报告人:Chen Jinbo (陈金波教授,University of Pennsylvania)
报告题目:An Estimating Equation Approach to Adjusting for Case Contamination in Electronic Health Records-based Case-Control Studies
报告人简介:陈金波,宾夕法尼亚大学佩雷尔曼医学院生物统计学教授,研究方向为两阶段流行病学,复杂疾病遗传关联研究,风险预测模型,妊娠疾病和早期生活障碍的遗传环境因素研究等等。陈教授是多个国际学术期刊如《Biometrics》,《Cancer Epidemiology》,《Biomarkers and Prevention》等的副主编或编委,已在知名国际期刊发表了近百篇学术论文。
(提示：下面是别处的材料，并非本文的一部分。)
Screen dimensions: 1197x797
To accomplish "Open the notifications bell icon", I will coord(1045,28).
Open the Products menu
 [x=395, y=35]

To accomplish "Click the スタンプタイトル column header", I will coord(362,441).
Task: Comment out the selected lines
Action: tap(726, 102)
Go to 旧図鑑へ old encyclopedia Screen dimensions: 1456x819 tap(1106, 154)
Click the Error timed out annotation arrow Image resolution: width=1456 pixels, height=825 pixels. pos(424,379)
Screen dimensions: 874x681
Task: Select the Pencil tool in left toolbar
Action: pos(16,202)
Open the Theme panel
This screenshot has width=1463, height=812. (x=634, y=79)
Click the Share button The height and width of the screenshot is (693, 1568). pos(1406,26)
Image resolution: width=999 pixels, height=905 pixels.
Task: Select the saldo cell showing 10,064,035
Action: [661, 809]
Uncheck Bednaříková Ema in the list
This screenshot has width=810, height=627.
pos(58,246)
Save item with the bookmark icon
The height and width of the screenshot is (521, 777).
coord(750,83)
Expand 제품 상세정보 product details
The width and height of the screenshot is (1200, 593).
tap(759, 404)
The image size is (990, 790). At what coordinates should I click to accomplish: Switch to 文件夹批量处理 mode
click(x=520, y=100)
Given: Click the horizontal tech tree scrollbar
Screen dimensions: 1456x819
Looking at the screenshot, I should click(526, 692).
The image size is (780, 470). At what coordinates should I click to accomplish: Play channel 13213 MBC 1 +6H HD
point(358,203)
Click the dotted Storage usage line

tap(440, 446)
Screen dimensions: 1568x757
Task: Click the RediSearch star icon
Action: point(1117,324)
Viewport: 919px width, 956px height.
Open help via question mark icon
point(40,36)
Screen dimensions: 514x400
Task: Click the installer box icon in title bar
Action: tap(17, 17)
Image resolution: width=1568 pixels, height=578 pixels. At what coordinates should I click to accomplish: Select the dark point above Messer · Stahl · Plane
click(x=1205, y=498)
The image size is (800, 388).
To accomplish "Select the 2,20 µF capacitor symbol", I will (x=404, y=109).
报告摘要:Clinically relevant information from electronic health records (EHRs) permits derivation of a rich collection of phenotypes. Unfortunately, the true status of any given individual with respect to a phenotype of interest is not necessarily known. A common study design is to use structured clinical data elements to identify case and control groups. While controls can usually be identified with high accuracy through rigorous selection criteria, the stringency of rules for identifying cases needs to be balanced against the achievable sample size. The inaccurate identification results in a pool of candidate cases consisting of genuine cases and non-case subjects that do not satisfy control definition. This case contamination issue represents a unique challenge in EHR-based case-control studies. We propose a novel estimating equation (EE) approach to estimating odds ratio association parameters and study its large sample properties. We evaluate the large and finite sample performance of our method through extensive simulation studies and application to a real EHR-based study of aortic stenosis. A practical issue for designing EHR-based case-control studies is the balance between accuracy and size of the case pool. Our simulation results showed that enlarging the case pool by incorporating more genuine cases can lead to improved statistical efficiency of EE estimates.
报告时间:2018年9月24日(星期一)上午10:30 - 11:30.
报告地点:科技楼南楼702